When we should use partitions?

We can use partitions:

When we have a large table and we want to divide it into smaller parts that can be saved in a number of filegroups located in number of disks and increase I/O performance.
When we have a system with multiple CPUs SQL engines which executes parallel operations on the partitioned table, in order to achieve better performance.
When we have application log tables, where the data is saved for a month and deleted afterwards. By partitioning this table with a daily range, we can maintain it with a job that will split the next range and delete the oldest partition with no time, while using other partitions, which will be very helpful for users and performance.
When we have a table with data that should be archived once in a while, we can take the oldest partition from that table and save it as the newest partition in the archive table quickly.
When we know the pattern of our queries on large table we can use partitions to achieve better performance.

Terminology

Before we’ll learn how to create and use partitions, let’s review some partition terms.

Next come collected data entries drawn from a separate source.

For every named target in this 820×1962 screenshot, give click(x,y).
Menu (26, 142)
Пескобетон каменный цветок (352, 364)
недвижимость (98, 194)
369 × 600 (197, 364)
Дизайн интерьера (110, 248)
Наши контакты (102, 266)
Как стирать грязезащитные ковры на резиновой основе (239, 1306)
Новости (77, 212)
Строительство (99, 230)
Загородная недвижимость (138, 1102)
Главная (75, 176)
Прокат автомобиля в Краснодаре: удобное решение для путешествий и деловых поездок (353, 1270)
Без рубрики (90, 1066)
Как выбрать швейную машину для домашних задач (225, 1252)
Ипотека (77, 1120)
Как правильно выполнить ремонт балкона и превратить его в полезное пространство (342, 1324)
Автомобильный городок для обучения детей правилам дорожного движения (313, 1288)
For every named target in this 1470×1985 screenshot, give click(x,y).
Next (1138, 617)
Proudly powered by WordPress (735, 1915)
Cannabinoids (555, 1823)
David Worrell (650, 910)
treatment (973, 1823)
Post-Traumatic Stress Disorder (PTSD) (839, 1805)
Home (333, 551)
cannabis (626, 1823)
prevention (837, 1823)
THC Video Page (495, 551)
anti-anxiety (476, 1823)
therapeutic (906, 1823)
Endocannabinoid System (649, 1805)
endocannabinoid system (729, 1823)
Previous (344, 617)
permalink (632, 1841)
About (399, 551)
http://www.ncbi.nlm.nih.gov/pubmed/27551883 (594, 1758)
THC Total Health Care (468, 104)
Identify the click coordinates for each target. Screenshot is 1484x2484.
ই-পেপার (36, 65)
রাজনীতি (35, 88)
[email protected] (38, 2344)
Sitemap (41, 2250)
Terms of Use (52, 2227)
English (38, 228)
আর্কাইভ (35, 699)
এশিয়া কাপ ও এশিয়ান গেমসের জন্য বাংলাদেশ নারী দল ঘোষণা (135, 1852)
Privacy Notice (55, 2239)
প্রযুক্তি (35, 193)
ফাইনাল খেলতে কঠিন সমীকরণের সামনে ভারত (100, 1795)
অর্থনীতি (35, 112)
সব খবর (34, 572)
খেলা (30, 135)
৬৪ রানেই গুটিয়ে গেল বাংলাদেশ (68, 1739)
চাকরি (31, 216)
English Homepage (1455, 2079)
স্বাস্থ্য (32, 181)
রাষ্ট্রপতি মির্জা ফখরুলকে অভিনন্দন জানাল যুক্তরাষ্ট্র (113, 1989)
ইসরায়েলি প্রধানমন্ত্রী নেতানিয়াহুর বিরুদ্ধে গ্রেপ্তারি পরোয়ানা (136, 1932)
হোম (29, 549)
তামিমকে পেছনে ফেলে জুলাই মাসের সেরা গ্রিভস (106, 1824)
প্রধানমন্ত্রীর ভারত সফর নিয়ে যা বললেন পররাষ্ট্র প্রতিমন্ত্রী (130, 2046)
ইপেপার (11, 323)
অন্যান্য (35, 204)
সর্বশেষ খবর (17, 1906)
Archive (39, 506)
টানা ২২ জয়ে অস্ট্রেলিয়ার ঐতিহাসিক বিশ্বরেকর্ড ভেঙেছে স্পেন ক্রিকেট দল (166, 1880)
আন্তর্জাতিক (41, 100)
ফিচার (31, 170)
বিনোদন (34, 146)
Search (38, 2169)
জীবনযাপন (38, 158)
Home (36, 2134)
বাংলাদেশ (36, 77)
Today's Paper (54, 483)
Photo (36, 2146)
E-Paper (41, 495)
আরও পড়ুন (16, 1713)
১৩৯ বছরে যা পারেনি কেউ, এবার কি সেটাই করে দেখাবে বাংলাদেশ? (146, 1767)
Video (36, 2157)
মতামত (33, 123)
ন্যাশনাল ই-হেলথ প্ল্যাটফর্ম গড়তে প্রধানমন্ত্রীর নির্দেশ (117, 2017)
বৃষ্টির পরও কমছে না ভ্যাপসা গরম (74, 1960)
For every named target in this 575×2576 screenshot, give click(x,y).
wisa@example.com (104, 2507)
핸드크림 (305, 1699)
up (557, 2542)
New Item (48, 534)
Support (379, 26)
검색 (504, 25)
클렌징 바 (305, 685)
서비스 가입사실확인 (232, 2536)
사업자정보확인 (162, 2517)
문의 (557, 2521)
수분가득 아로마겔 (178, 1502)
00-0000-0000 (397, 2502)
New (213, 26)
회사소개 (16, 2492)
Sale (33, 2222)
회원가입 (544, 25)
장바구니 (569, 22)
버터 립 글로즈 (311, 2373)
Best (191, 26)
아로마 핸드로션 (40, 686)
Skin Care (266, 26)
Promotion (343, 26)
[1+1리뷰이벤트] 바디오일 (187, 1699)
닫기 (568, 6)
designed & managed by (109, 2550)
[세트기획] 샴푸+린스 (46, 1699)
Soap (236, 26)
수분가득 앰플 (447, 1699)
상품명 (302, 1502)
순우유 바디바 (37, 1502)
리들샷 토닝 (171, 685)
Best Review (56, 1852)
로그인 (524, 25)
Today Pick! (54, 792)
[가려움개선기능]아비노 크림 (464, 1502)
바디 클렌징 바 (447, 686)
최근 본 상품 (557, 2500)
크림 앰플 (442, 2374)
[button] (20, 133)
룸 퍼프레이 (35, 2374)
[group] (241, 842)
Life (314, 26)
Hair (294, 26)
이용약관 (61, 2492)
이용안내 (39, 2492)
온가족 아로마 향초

Partition view – In SQL Server 7.0 there were no partitions, so if we wanted to divide a table into a couple of smaller units – we had to create number separate tables to achieve this goal. So if we wanted to view data from a few tables (if the range of each table was one month and we wanted to check data of the last quarter) then we could use partitioned views. Partition views were created as the union of the tables that were logically connected. The views were combined with constraints to allow the query optimizer to remove irrelevant tables (tables that were not included in WHERE clause) from the query plan and significantly reduce the overall plan cost when partition view accessed multiple tables. In SQL Server 2000, we could also use partition views for data modification statements. SQL Server can direct modifications to the appropriate base table through the view because of the data structure that is like views structure.
Partition function– defines the algorithm to be used in order to direct records. In partition function we define how we want our table to divide, where the partition boundary would be. For example, we want a table to be partitioned by a date column and we want every partition to include records of one month – we define it in partition function.
Partition function range – is the boundary for the partition. There can be left and right ranges. In the left range, the first value will be an upper boundary in the first partition. In right range the first value would be the lower boundary of the second partition. For example, if we have a month partition with a right range defined from 1.1.10, than 31.12.09 and earlier will go to the first partition and 1.1.10 will be the lower boundary of the second partition. If we have a month partition with a left range defined from 1.1.10, than 1.1.10 and earlier will go to the first partition.
Partition key – a single column on which the table is partitioned by.
Partition scheme – maps the object for one or more filegroups. To determine which data goes to which physical location, the partition scheme uses the partition function.
Partition Table – a table designed by using the partition function and the partition scheme so that all rows that have the same partitioning key are placed in a specific location(defined by partition scheme using the boundaries that were defined by partition function).
Index partitioning – is created by using the partition function and scheme; Increases performance if the table is also partitioned and the index’s partitions are located in the same location as the table partitions. An index does not have to participate in the same named partition function to be aligned with its base table. However, the partition function of the index and the base table must be essentially the same (the arguments of the partition functions having the same data type; they define the same number of partitions; they define the same boundary values for partitions). In order to create a partition index, the table does have to be partitioned.
Split – adds new range to the partition function (next month or next year). Before using ‘split’ we have to check that we have enough partitions used by the partition scheme and if we have less partitions in the scheme we have to alter the partition scheme to add more partitions for new ranges. Split is very useful in a dynamic environment that changes (grows) constantly.
Switch – switches out the partition from the table to another table (secondary table must contain the same columns as a partitioned table). To enable partition switching, all indexes on the partitioned table must be aligned. Switch is very useful when we want to move a range to an archive or to delete it. This command will take a moment to switch out the data instead of searching for it with where clause.
Merge – merges ranges of partitions. After moving partitions out, we want to un-allocate the filegroup that was used by them so we merge all ranges that are unused, so that they can maintain the partitions easily. We also change the partition boundaries. For example, if we defined the partition function range to be a day and after a couple of month, we saw that there is a small amount of data in each partition, and performance would not change if we change the day partitions to week partitions and it would be easier for to maintain 53 partitions per year instead of 356.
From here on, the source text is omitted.